The cold, wet, foggy weather mirrored - in a foggy sort of way - the really dismal time that the Irish are having as their financial system remains in intensive care and the casualties of the property driven economic boom continue to pile up. In the post-Dubai World environment there is even talk of Ireland defaulting on its debt, along with Greece. So it's back to the grim old days for Ireland
Making matters considerably worse is the increasing evidence of the horrendous abuse wreaked upon the weakest members of Irish society, by the strongest members, for a large chunk of the last century. Daily it seems there is new evidence of the government and the Catholic Church's role in the widespread abuse suffered by poor children who had been placed in the care of the Church from the 1930s through to the 1980s.
In this broader miserable context being "Thierry-fied" out of a place in the soccer World Cup probably wasn't a huge issue. But all in all you really couldn't begrudge their rugby team the win last Saturday. It was small compensation for the spectacularly rapid switch from hero to zero Ireland has had to endure over the past 18 months.
Just a few short years ago, according to The Economist, Ireland was ranked as the best country to live in. The saddest part is that there's a good chance that the Irish "haven't seen the half of it". Things look set to get much worse before they get better.
Next Monday Ireland's budget is expected to call for widespread cuts in public spending and dramatic increases in tax. Indeed Prime Minister Brian Cowen had apparently been hoping for a World Cup play-off win to provide temporary distraction from the savage cuts that the poorest of the country's citizens are facing.

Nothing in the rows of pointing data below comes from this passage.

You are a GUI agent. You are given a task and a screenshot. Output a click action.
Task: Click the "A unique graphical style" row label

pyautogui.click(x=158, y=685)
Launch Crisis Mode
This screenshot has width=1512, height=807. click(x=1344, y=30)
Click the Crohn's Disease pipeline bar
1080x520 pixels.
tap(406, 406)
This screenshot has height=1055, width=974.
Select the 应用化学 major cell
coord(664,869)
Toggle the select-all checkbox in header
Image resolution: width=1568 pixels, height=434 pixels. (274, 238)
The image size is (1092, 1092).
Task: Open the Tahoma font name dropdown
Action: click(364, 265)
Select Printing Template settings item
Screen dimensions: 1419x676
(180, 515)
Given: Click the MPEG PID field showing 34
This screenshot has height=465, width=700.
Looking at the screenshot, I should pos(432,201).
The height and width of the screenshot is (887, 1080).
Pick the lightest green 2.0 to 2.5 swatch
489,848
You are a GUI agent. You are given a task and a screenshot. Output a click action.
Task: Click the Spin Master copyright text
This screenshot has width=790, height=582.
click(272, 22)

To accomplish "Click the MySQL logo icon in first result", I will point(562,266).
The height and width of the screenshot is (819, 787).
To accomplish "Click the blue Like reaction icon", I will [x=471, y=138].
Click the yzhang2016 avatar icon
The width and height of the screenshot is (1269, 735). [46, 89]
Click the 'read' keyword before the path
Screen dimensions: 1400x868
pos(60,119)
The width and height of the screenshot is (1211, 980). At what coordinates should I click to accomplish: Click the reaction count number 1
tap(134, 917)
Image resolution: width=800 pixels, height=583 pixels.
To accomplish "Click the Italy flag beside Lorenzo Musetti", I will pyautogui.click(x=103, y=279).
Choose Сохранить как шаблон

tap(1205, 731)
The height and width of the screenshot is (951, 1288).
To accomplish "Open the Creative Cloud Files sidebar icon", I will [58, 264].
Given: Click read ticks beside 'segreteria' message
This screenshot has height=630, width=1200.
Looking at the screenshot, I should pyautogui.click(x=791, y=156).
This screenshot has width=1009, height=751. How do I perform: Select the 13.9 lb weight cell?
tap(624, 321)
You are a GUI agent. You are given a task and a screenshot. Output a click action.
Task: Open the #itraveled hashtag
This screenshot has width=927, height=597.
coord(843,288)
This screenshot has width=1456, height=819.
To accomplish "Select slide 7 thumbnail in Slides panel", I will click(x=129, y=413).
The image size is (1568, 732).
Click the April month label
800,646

It seems that only the political class will be exempt from the hardship caused by a complete failure of Ireland's politicians. Irish MPs are among the highest paid in the world, although each one represents considerably fewer citizens than his or her UK counterpart. This essentially corrupt system cannot be changed without altering the constitution and, of course, the government will not call for the necessary referendum.
Every day the Irish media carries stories of ministers who are accumulating pensions as they grease their way through the corridors of power. Ireland's EU commissioner, Charlie McCreevy, who has long talked of the need for belt-tightening and the discipline of market forces, will retire at the end of this year with a plethora of generous pensions: an EU pension, his pension as former minister of finance and his pension as a former MP. He is just one of many and not the worst.
Some former ministers, who were once, briefly, teachers before launching into a more lucrative political career, receive a ministerial pension, an MP's pension and a teacher's pension. Monday's budget is expected to do little to rein in the generosity Irish politicians heap upon themselves.
So 90 years after securing independence from Britain, Ireland still seems unable to govern itself. The noble ambition of independence, to govern the country for the benefit of all its citizens, has not been realised. This realisation, and the desire to escape rule by the Irish, prompted many citizens to vote for the Lisbon Treaty this year.
It is now, and not when it was at the height of a "boom", that Ireland has real lessons for newly independent South Africa, whose politicians must not lose sight of previous noble ambitions.